To the best of our knowledge, there is no similar approach in previous works. Hence, comparisons are made between the initial results and the results after our 4-phase gate splitting method. The comparison results are shown in Table XI. The data of the maximal nominal path delay are in column 2 and 3. Same as the observation in Section 2 and our expectation, the influence from our method to the nominal delay is usually small and is only an average of 1% reduction.

The data in column 4 and 5 of Table XI are the standard deviations of the maximal path delay variation.

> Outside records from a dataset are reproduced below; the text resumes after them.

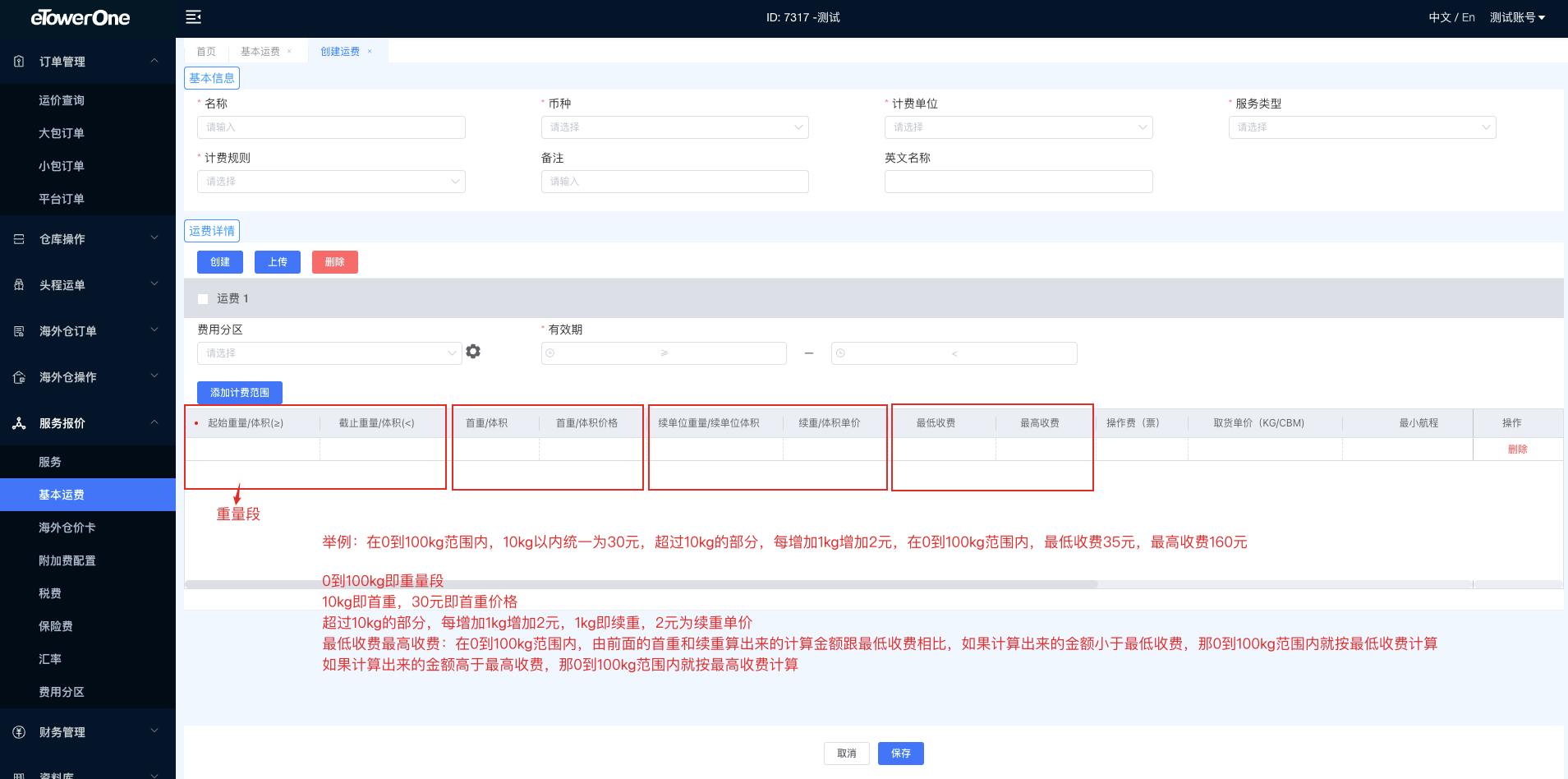Click the 仓库操作 sidebar icon
This screenshot has width=1568, height=779.
[19, 239]
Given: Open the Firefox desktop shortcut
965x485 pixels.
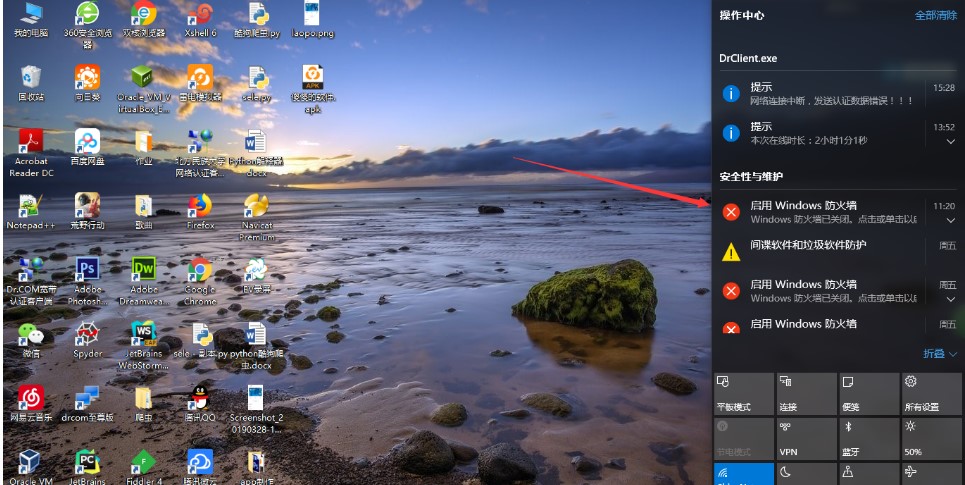Looking at the screenshot, I should click(200, 206).
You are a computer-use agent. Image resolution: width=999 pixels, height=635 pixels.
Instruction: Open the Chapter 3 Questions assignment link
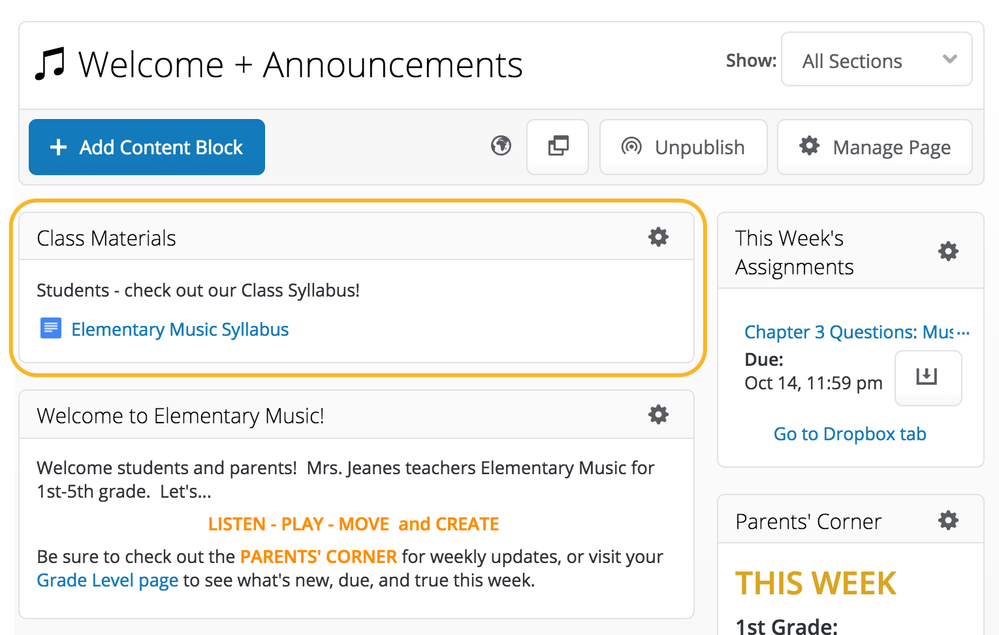click(x=856, y=332)
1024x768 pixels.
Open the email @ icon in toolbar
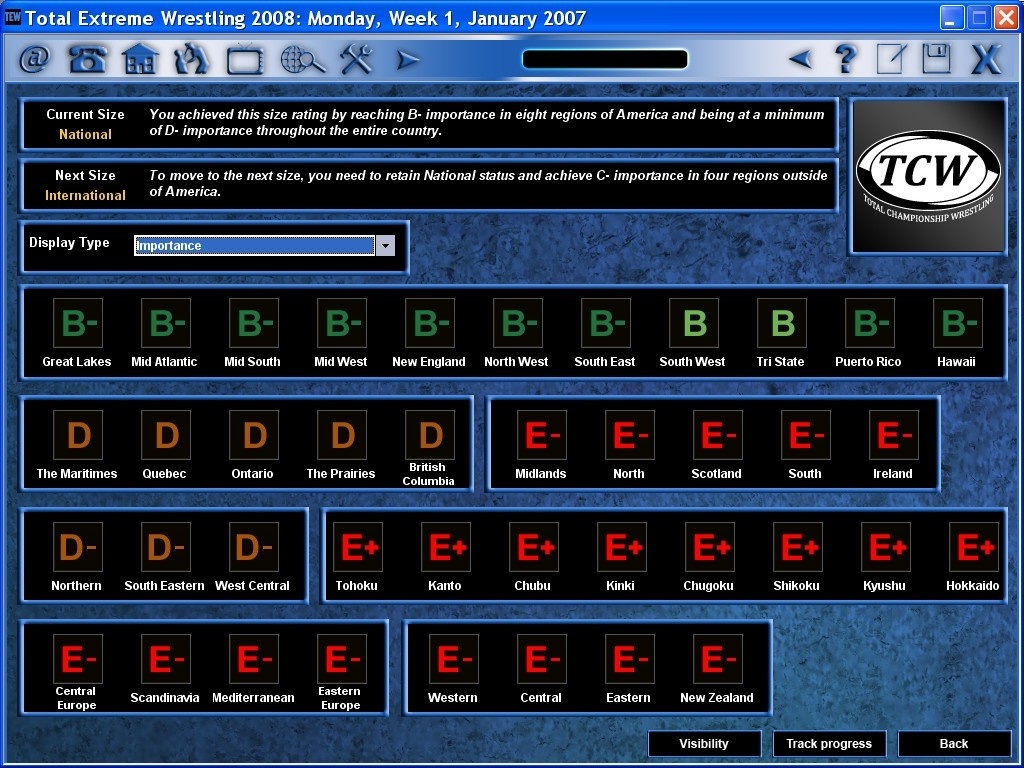(35, 60)
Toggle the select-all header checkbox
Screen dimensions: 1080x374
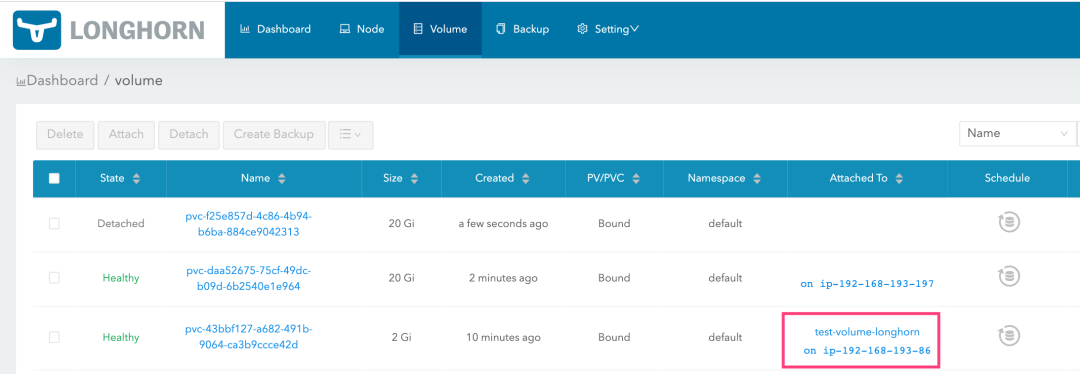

Except c1908, our method always reduces the standard deviations.

The magnitude of the reduction is often large when the distance  $d(G_0, G_f)$  between the original gate  $G_0$  and the spin-off gate  $G_f$  is large. The average distances in term of the number of tiles are listed in column 13. For c432, the standard deviation is reduced by 27% from the gate splitting as the average distance is greater than 8 tiles. In contrast, the standard deviation reduction for c6288 is only 3% since its average distance is less than 1. Normally, the distance  $d(G_0, G_f)$  is constrained by the size and aspect ratio of feasible regions. Overall, our method can reduce the standard deviation by 11% on average.

The timing yield results are shown in column 7 and 8 of Table XI. These data are obtained based on the timing constraints in column 6. Occasionally, the improvement from our method is insignificant due to tight feasible region constraints like in circuit c6288. Otherwise, our method usually results in significantly better timing yield than the initial results. Our method can increase the timing yield from an average of 59% to an average of 72%.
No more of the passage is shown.